Tuttavia, la crescente influenza economica della Cina nel Pacifico intorno all’Australia ha portato il Primo Ministro Scott Morrison a inviare un messaggio di avvertimento alla Cina di non sfidare la strategica dell regione-cortile australiana. 

 

Alla fine del 2017 l’Australia, con crescente preoccupazione per l’espansione dell’influenza cinese nella regione, ha ripreso la cooperazione informale in quello che a volte viene chiamato Quad, con USA, India e Giappone, rilanciando un precedente tentativo di controllare l’influenza cinese nel Sud Pacifico.

 

L’Australia ha recentemente intensificato i prestiti alle nazioni strategiche delle isole del Pacifico per contrastare i prestiti cinesi.
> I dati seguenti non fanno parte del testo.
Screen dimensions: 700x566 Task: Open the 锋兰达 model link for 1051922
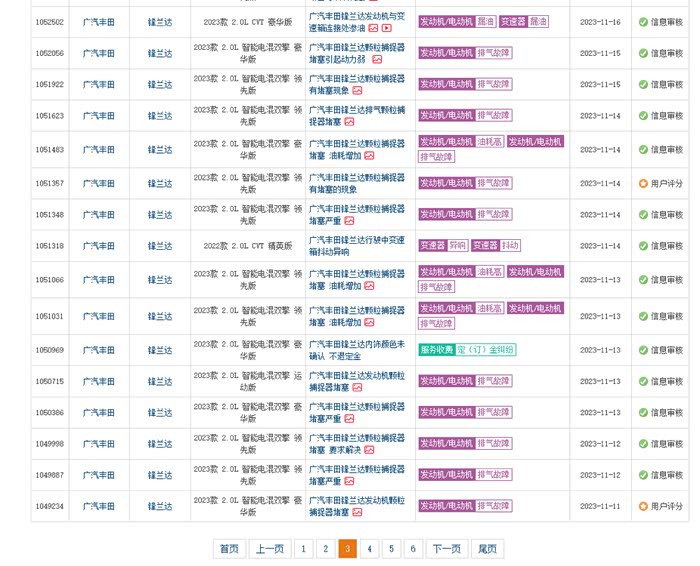(160, 85)
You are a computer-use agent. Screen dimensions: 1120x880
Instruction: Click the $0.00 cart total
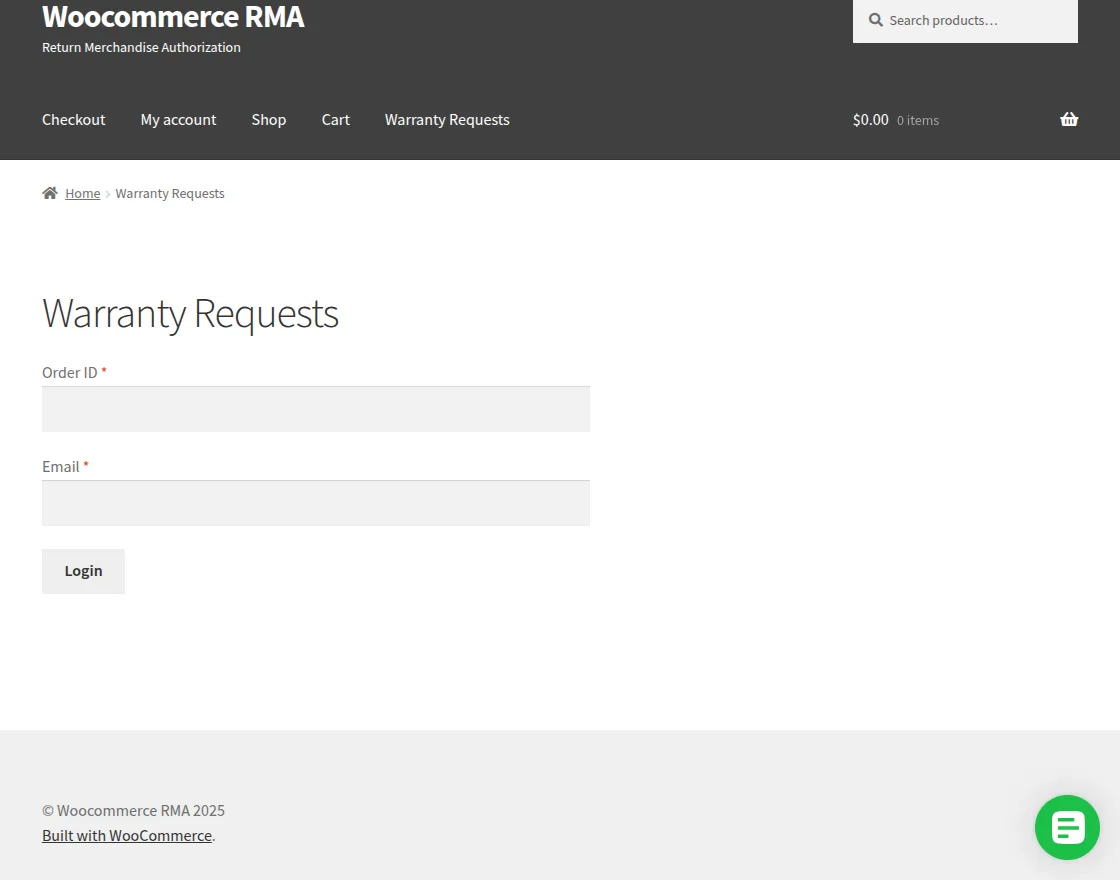[870, 119]
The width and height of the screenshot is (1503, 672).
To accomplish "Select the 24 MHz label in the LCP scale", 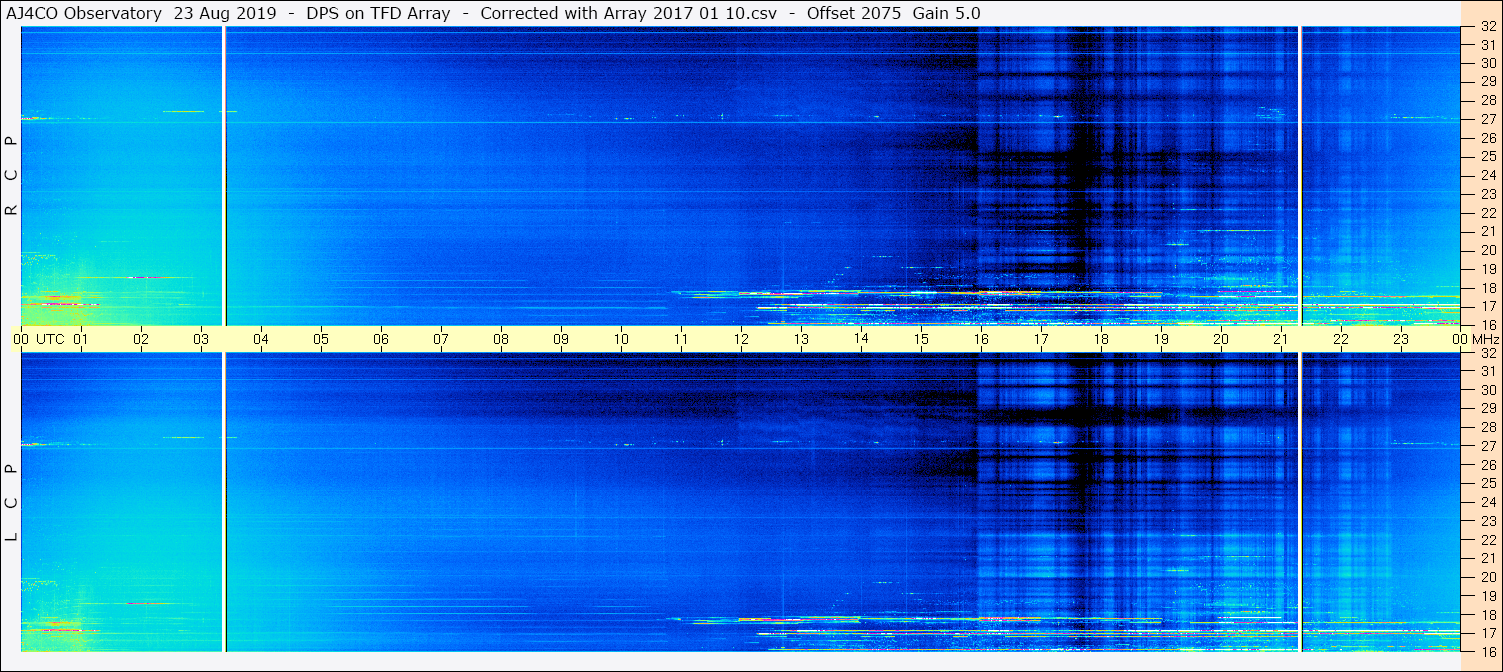I will pyautogui.click(x=1487, y=502).
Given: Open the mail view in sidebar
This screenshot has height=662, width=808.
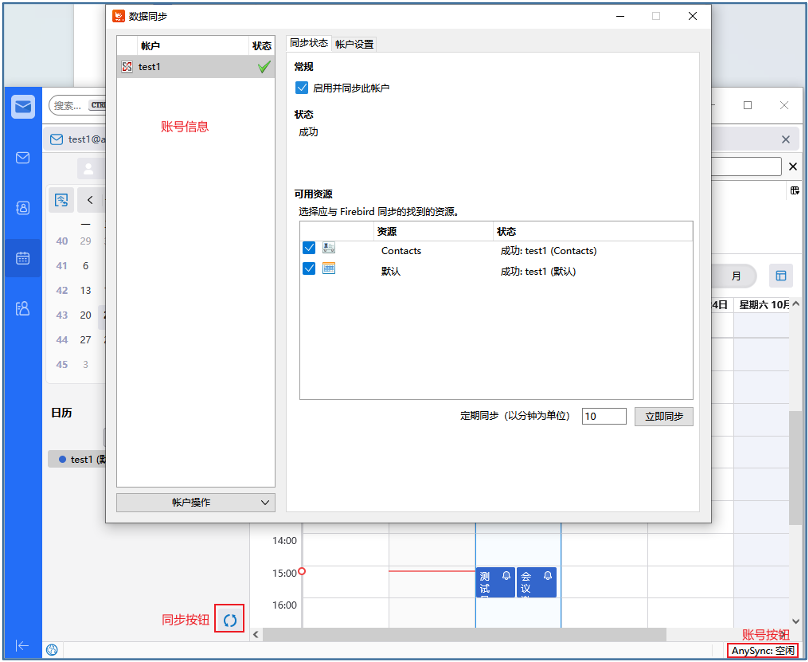Looking at the screenshot, I should pos(23,158).
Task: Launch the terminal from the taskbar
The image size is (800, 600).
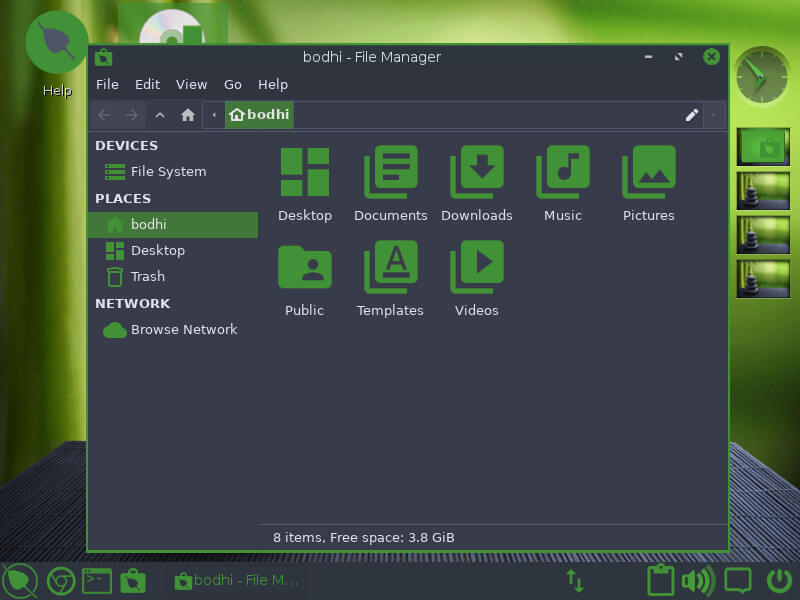Action: click(x=96, y=580)
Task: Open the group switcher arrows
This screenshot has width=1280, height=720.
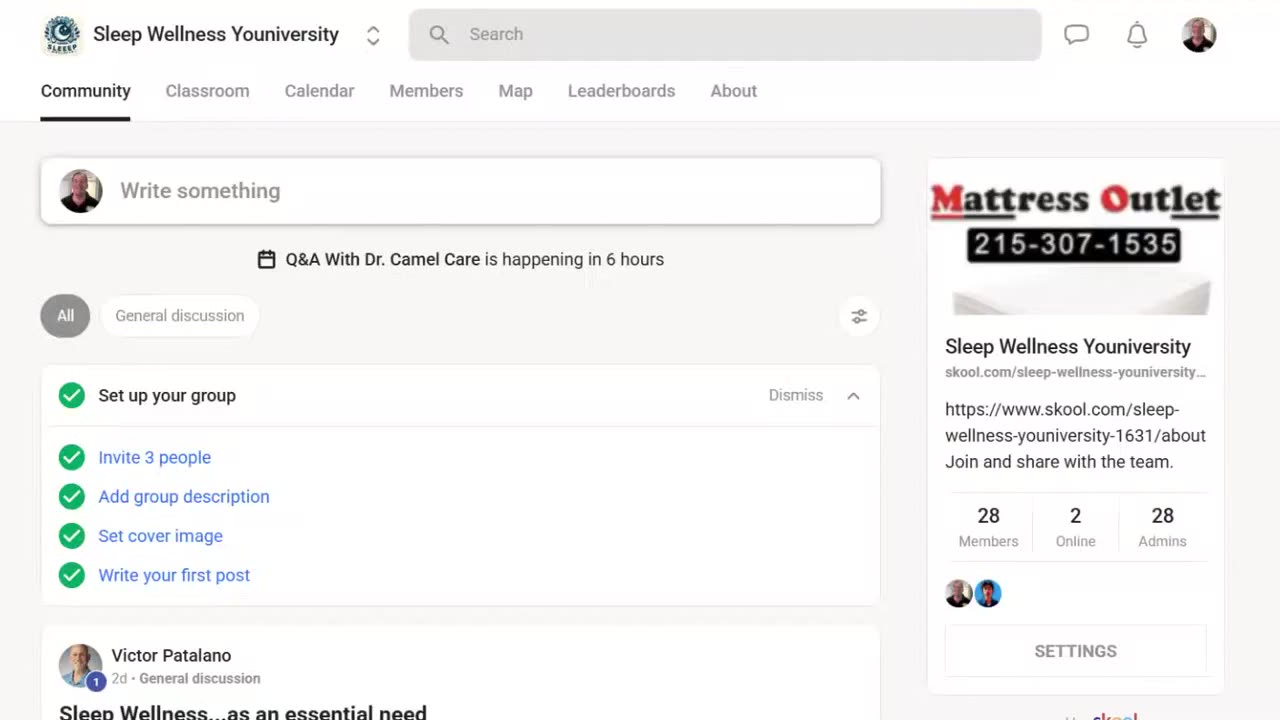Action: [373, 35]
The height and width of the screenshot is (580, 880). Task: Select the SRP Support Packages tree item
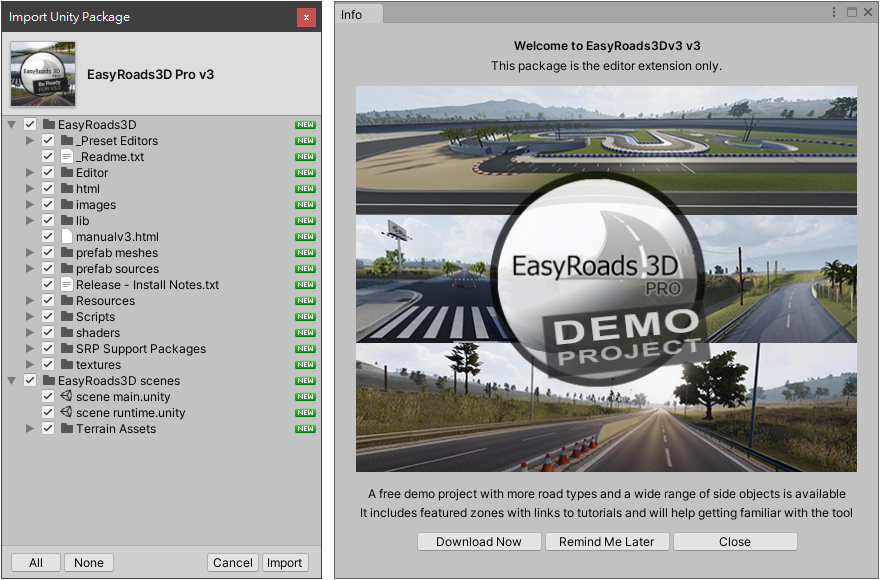(140, 349)
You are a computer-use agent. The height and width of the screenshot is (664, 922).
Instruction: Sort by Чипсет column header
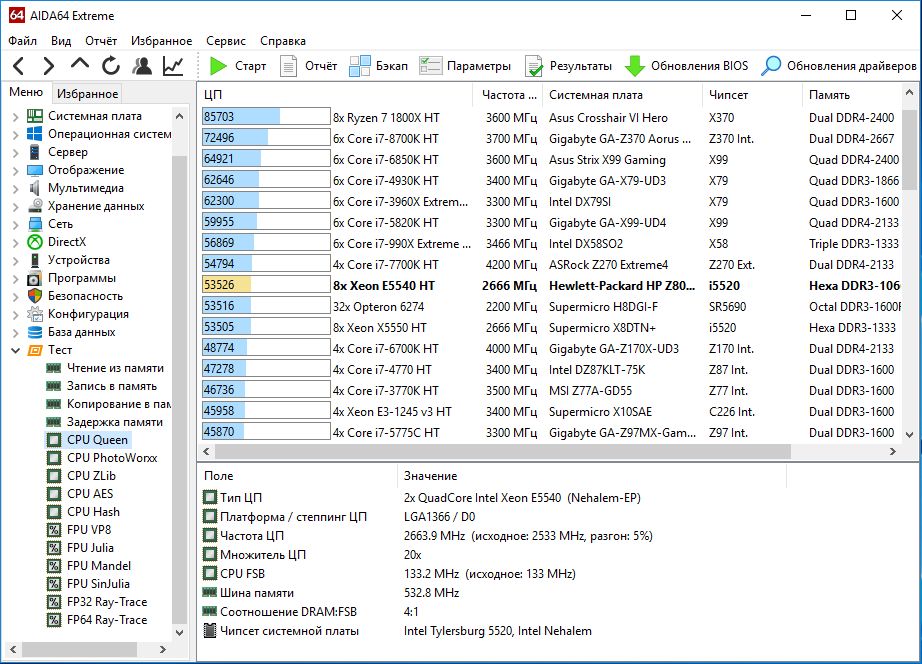coord(728,94)
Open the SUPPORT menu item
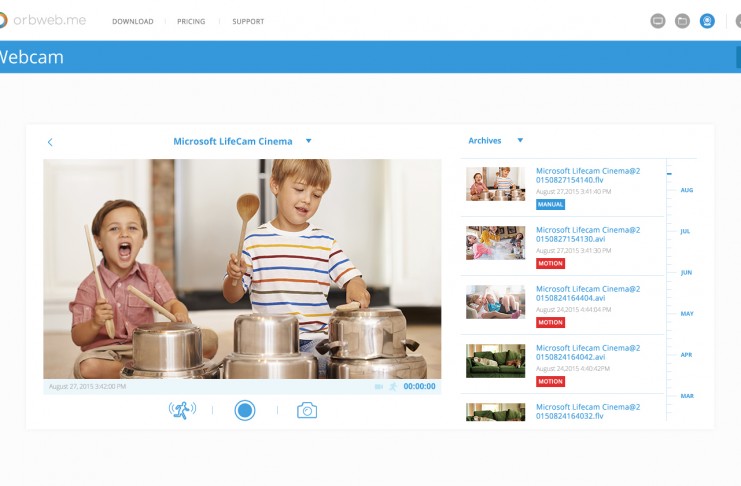 (248, 21)
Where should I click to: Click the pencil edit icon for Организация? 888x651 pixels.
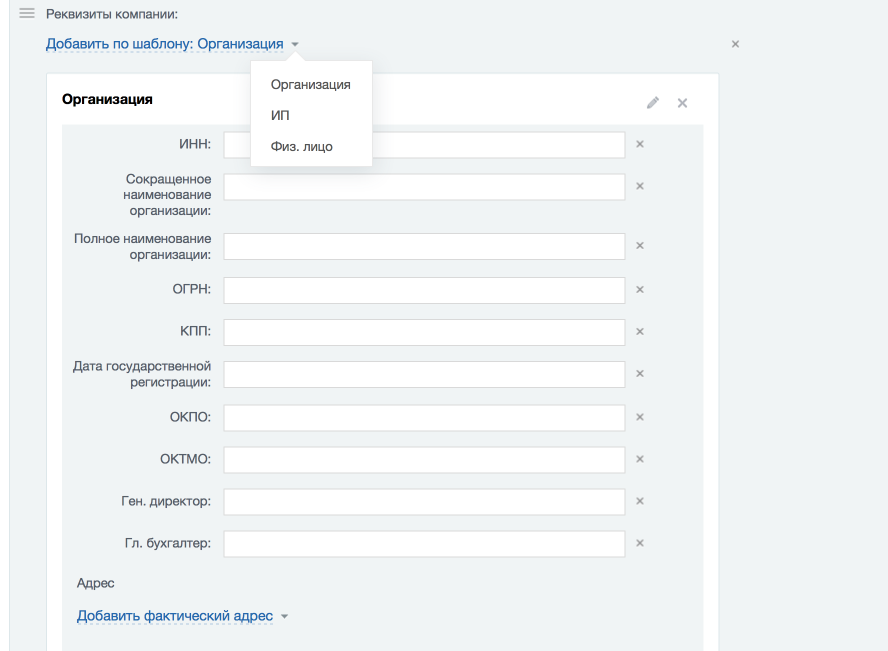[x=653, y=102]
Tutto ciò rende chiaramente indispensabile che la Cina diventi globale in altri siti per garantire il suo litio al fine di diventare il protagonista chiave nell’emergente economia dei veicoli elettrici nel prossimo decennio.

 

Quando lo sviluppo dei veicoli elettrici divenne prioritario nella pianificazione economica cinese, la ricerca di litio sicuro si rivolse al Cile, un’altra delle maggiori fonti di litio

Quando lo sviluppo dei veicoli elettrici divenne prioritario nella pianificazione economica cinese, la ricerca di litio sicuro si rivolse al Cile, un’altra delle maggiori fonti di litio. Lì, i cinesi Tianqi accumulano una quota importante della sociedad Quimica Y Minera (MQ) del Cile, uno dei maggiori produttori di litio al mondo. Se la Cina Tianqi riuscirà a ottenere il controllo di SQM cambierà la geopolitica del controllo mondiale del litio secondo i rapporti dell’industria mineraria.

 

La fornitura globale di metalli al litio, un componente strategico delle batterie agli ioni di litio utilizzate per alimentare i veicoli elettrici (veicoli elettrici) è concentrata in pochissimi paesi.

 

Per dare un’idea della potenziale domanda di litio, la batteria per il modello S di Tesla richiede 63 chilogrammi di carbonato di litio, abbastanza per alimentare circa 10.000 batterie di telefoni cellulari.

 

In un recente rapporto, la banca Goldman Sachs ha chiamato il carbonato di litio la nuova benzina. Solo un aumento dell’1% nella produzione di veicoli elettrici potrebbe aumentare la domanda di litio di oltre il 40% dell’attuale produzione globale, secondo Goldman Sachs.

 

In un recente rapporto, la banca Goldman Sachs ha chiamato il carbonato di litio la nuova benzina

Con molti governi che richiedono una riduzione delle emissioni di CO2, l’industria automobilistica globale sta espandendo massicciamente i piani per veicoli elettrici nel prossimo decennio, il che renderà il litio potenzialmente strategico quanto lo è oggi il petrolio.

 

Arabia Saudita di litio?

La Bolivia, il cui litio è molto più complicato da estrarre, negli ultimi anni è diventata anche un obiettivo di interesse per Pechino. Alcune stime geologiche classificano le riserve di litio della Bolivia come le più grandi del mondo e si stima che le sole saline di Salar de Uyuni contengano nove milioni di tonnellate di litio.

 

Dal 2015 una società mineraria cinese, CAMC Engineering Company, gestisce un grande impianto in Bolivia per produrre cloruro di potassio come fertilizzante. Ciò che CAMC minimizza è il fatto che sotto il cloruro di potassio ci sono le più grandi riserve di litio conosciute al mondo nelle saline di Salar de Uyuni, una delle 22 saline di questo tipo in Bolivia. La cinese Linyi Dake Trade nel 2014 ha costruito un impianto pilota per batterie al litio nello stesso sito.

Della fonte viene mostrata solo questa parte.